**Excerpt provided:**
What is the impact of globalization on chemical supply chains? 

Many chemical companies have far-reaching networks with multiple divisions and business units across several countries. We often see vertical integration is a very important strategy; they manufacture and sell products / materials to other divisions. Multi-enterprise integration and the ability to share data across different tiers of the supply chain is critical.  

Unfortunately, many chemical businesses operate multiple systems across divisions or rely on their ERP to drive visibility. Both approaches create silos that inhibit the ability to bring everything into one coherent plan, where changes in one area propagate across the supply chain and collaboration is streamlined among internal and external stakeholders. 

These global networks deal with massive amounts of data, which must be carefully and quickly analyzed to drive smart supply chain decisions. A siloed ecosystem creates barriers to handle all that complex and varied data – including information on pricing of raw materials and other commodities, agreements with clients and customers, manufacturing contracts, regulations and compliance requirements from government and different regulatory bodies, and more.

**Record set:**
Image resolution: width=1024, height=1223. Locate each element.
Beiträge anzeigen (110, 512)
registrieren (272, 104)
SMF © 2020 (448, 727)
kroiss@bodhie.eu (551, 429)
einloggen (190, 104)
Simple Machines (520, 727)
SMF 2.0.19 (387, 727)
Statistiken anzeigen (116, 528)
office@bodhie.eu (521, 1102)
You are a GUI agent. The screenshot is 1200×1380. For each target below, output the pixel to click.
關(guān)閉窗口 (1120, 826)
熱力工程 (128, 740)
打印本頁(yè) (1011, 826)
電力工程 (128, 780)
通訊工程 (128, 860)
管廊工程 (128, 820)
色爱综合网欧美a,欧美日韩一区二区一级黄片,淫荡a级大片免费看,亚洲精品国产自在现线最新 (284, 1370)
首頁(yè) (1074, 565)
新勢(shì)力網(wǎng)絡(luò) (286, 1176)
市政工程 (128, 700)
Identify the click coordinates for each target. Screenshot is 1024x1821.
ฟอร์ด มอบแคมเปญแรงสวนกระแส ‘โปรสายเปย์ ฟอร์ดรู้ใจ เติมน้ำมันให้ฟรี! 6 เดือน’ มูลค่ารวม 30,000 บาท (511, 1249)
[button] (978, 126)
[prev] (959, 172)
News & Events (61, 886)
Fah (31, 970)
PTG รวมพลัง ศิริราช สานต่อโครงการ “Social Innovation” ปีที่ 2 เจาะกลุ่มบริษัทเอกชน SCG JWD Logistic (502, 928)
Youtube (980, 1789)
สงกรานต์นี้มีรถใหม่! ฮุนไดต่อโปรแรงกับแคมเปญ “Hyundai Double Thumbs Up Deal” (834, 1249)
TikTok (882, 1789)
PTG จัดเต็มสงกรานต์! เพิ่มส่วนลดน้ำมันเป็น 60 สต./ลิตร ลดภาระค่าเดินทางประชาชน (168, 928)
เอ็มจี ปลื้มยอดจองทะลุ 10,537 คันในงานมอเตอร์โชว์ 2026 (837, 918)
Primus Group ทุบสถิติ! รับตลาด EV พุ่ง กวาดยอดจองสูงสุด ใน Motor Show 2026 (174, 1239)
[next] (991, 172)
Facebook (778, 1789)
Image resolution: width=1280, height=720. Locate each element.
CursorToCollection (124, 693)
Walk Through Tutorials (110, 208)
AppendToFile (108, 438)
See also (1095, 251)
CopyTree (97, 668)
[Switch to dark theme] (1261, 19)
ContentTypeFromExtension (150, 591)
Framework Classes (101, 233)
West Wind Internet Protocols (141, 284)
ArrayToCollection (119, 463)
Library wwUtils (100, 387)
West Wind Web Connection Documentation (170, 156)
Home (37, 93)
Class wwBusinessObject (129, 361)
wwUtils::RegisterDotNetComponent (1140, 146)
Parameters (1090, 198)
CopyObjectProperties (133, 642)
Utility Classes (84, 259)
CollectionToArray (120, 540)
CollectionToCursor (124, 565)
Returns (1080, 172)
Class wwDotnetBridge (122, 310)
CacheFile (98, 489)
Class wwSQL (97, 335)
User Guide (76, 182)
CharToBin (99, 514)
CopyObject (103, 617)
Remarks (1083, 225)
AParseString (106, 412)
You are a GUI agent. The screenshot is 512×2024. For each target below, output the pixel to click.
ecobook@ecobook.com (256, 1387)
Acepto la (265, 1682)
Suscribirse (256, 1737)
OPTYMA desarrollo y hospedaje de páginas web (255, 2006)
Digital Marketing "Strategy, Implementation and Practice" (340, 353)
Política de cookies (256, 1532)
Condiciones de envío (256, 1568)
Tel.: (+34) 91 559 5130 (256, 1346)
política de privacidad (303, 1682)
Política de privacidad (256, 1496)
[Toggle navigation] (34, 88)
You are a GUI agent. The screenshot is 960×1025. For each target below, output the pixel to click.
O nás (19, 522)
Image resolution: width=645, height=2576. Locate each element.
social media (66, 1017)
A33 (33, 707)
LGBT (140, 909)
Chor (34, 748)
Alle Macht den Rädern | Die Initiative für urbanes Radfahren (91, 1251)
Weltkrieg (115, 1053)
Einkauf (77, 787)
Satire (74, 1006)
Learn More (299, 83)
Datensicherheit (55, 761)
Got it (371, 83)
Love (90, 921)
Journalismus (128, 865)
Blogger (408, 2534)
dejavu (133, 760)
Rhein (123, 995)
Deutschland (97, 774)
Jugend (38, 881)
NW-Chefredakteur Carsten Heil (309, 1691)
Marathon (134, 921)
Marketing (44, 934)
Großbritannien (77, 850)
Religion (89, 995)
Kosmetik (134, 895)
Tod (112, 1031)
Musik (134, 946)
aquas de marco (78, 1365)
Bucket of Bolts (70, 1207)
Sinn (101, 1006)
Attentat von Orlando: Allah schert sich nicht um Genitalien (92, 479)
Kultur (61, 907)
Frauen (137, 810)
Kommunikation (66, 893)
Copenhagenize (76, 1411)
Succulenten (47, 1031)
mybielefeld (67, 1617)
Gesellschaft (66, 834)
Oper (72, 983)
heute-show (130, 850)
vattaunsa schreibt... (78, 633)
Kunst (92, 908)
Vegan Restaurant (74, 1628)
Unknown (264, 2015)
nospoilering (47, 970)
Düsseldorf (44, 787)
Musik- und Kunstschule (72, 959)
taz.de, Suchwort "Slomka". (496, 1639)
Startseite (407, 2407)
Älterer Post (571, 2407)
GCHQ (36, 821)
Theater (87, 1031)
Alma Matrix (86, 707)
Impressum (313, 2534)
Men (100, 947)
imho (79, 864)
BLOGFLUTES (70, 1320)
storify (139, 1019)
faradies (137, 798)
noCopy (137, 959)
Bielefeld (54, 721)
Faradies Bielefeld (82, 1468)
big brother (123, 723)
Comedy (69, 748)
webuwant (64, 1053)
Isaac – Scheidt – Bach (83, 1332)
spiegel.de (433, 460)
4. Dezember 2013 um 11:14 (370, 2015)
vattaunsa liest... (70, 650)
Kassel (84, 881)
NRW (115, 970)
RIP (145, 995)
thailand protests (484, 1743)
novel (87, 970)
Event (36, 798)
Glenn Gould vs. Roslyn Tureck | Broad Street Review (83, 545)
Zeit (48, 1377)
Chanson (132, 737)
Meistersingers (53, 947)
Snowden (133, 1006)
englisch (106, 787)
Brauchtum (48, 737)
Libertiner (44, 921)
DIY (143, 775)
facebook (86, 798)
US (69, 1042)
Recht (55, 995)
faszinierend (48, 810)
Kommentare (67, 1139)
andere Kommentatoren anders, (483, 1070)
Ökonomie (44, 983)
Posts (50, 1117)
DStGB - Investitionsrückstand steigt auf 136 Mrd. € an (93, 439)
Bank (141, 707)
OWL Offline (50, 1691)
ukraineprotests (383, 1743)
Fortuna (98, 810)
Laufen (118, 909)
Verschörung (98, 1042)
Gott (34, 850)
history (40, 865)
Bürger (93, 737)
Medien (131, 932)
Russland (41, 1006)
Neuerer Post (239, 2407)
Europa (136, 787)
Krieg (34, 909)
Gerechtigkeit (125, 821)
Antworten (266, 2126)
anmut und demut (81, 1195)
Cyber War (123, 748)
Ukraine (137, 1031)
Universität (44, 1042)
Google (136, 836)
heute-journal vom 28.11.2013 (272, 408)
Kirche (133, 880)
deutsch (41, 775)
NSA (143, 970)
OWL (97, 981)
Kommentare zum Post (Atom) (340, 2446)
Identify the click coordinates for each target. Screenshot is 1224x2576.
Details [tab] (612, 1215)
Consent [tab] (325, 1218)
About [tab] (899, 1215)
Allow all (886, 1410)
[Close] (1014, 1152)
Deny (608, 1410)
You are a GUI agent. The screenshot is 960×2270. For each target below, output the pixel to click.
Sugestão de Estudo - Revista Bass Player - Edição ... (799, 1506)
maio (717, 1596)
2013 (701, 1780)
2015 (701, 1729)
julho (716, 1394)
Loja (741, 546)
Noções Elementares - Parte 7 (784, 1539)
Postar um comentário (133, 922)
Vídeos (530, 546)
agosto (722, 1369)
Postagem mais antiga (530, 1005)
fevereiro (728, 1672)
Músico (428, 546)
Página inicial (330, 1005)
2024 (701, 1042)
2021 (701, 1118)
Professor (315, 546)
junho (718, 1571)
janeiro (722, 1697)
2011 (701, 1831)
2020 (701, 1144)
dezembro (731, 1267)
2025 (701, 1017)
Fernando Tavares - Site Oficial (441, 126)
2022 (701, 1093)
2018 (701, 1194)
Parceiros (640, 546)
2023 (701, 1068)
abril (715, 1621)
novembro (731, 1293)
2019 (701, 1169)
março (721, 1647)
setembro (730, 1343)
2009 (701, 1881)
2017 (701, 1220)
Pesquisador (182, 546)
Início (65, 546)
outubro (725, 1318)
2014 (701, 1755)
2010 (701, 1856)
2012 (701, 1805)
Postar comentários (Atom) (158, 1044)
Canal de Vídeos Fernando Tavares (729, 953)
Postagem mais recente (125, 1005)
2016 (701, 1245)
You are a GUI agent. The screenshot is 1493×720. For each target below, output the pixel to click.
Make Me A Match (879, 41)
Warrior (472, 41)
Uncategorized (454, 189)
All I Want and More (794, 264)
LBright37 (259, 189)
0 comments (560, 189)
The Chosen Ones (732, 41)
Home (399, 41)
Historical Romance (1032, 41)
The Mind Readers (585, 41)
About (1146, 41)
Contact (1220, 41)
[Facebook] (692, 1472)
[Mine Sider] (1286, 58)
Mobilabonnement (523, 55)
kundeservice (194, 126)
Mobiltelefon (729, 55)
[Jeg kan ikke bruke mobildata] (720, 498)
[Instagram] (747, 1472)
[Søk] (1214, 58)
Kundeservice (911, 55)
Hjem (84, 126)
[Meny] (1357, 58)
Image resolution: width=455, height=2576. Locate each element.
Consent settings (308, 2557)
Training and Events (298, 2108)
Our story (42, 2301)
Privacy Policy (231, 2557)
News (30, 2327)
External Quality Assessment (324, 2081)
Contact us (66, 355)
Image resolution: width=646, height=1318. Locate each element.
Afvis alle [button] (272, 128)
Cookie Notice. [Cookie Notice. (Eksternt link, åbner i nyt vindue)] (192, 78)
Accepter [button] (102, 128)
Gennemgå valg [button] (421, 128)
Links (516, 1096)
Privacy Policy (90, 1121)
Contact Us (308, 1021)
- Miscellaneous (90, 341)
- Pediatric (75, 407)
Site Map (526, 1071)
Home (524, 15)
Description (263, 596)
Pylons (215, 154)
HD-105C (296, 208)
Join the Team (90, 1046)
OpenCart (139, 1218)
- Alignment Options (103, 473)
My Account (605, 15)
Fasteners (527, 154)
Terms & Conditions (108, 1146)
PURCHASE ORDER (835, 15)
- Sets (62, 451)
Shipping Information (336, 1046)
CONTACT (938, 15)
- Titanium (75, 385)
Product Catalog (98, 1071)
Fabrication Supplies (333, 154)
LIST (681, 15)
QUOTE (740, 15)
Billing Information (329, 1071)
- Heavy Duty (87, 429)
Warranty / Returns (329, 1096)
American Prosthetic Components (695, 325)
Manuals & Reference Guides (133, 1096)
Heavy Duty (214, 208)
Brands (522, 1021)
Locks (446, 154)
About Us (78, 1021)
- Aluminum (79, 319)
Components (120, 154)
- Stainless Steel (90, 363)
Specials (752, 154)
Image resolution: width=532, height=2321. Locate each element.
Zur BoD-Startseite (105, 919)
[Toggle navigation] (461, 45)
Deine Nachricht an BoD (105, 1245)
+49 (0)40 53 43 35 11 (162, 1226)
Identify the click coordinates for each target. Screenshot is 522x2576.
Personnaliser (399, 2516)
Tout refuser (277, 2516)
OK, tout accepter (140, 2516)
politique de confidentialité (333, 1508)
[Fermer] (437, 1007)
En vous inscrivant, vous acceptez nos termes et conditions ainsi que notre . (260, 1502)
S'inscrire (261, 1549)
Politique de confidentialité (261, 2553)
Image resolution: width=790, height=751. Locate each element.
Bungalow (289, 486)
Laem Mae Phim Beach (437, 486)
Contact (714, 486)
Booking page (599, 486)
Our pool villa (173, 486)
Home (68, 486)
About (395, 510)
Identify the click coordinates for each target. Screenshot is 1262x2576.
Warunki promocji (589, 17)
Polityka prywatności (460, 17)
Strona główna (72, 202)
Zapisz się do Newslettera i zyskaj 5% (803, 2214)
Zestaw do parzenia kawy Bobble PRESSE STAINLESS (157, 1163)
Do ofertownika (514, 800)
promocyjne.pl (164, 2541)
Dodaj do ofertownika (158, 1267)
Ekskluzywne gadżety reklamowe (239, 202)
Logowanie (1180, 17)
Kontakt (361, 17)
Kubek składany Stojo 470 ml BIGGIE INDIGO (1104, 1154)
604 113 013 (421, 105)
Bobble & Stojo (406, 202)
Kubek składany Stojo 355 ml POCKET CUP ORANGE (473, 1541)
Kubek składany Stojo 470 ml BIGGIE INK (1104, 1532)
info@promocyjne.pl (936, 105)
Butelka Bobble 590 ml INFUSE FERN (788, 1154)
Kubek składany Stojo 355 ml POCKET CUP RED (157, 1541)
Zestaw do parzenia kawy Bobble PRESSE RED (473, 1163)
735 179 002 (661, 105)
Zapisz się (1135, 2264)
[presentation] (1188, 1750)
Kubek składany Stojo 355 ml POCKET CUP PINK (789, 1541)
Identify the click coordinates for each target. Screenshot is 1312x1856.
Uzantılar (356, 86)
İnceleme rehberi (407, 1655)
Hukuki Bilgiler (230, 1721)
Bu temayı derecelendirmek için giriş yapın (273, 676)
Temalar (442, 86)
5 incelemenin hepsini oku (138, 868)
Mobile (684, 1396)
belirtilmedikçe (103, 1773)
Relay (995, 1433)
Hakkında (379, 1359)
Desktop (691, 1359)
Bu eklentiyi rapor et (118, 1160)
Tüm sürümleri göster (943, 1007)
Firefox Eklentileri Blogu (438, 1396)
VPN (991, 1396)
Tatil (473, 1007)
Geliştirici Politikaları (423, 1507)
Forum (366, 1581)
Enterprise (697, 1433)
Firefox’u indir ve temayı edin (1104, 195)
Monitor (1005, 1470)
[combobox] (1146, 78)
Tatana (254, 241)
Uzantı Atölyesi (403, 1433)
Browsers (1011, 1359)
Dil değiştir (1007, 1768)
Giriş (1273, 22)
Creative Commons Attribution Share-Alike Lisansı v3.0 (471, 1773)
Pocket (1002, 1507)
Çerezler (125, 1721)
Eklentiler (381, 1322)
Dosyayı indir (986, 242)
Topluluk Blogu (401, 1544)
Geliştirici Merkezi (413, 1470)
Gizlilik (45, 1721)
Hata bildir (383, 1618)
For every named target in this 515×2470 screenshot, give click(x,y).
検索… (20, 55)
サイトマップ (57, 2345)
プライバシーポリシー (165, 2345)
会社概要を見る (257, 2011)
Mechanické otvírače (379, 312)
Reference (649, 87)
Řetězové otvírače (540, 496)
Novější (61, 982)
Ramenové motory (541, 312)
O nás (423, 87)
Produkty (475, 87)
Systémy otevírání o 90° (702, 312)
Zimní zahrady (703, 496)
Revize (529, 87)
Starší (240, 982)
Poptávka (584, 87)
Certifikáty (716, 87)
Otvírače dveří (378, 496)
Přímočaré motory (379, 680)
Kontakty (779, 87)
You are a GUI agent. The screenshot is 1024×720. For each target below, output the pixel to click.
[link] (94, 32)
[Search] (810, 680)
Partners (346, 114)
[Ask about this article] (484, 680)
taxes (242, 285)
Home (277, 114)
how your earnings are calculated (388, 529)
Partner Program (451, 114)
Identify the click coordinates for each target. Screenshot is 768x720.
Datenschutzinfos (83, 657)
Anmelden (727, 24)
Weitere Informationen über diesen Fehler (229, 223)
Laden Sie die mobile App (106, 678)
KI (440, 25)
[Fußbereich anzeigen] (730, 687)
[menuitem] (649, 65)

**Tasks to carry out:**
• a. Retype the passage on chemical supply chains, starting at "Many chemical companies" and ending at "chain is critical.".
• b. Decide whether each statement agrees with the passage on chemical supply chains. Answer yes or no, and quote the deciding words. (i) Many chemical businesses depend on their ERP for visibility. (ii) Vertical integration is described as a strategy chemical companies rarely use. (iii) A siloed ecosystem makes complex data easier to handle.

**Solutions per task:**
• a.
Many chemical companies have far-reaching networks with multiple divisions and business units across several countries. We often see vertical integration is a very important strategy; they manufacture and sell products / materials to other divisions. Multi-enterprise integration and the ability to share data across different tiers of the supply chain is critical.

• b.
(i) Yes: "many chemical businesses operate multiple systems across divisions or rely on their ERP to drive visibility"
(ii) No: "We often see vertical integration is a very important strategy"
(iii) No: "A siloed ecosystem creates barriers to handle all that complex and varied data"